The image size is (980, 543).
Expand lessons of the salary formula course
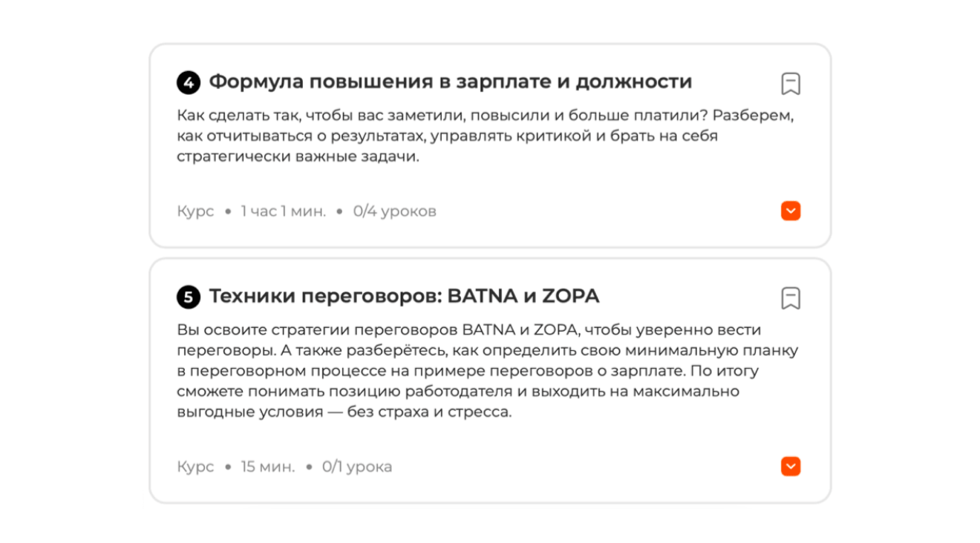(791, 211)
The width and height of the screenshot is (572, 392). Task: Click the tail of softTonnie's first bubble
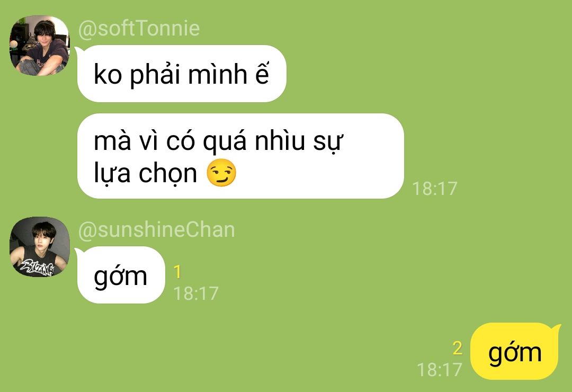(x=77, y=52)
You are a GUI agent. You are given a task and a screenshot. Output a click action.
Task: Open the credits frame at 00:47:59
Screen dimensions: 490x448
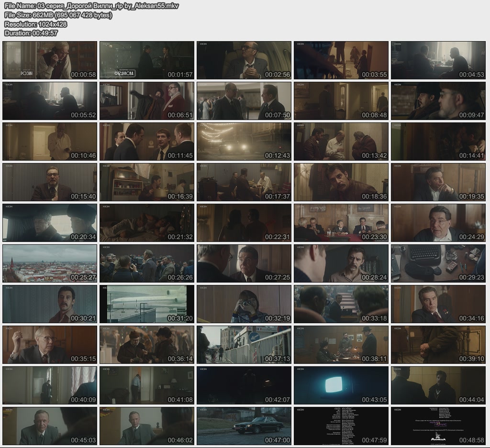(x=341, y=426)
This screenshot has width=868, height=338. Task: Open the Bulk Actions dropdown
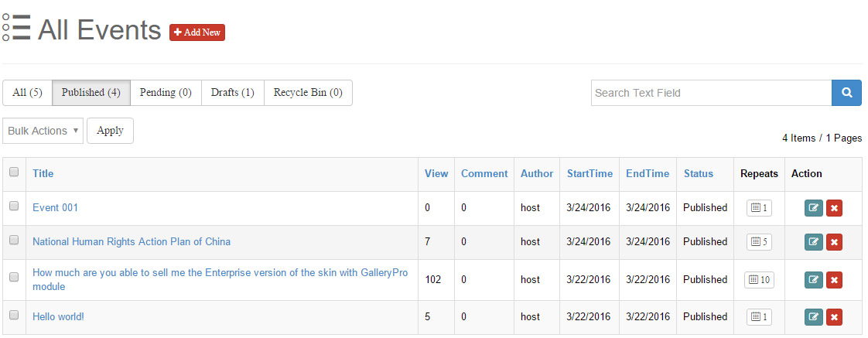pos(43,131)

### Work task:
From the line with "Screen dimensions: 490x448" to the final line of the records, inclusive, set down the lines exactly and add nothing; leave every picture out.

### Problem solution:
Screen dimensions: 490x448
(x=341, y=426)
This screenshot has width=868, height=338. Task: Open the Bulk Actions dropdown
pos(43,131)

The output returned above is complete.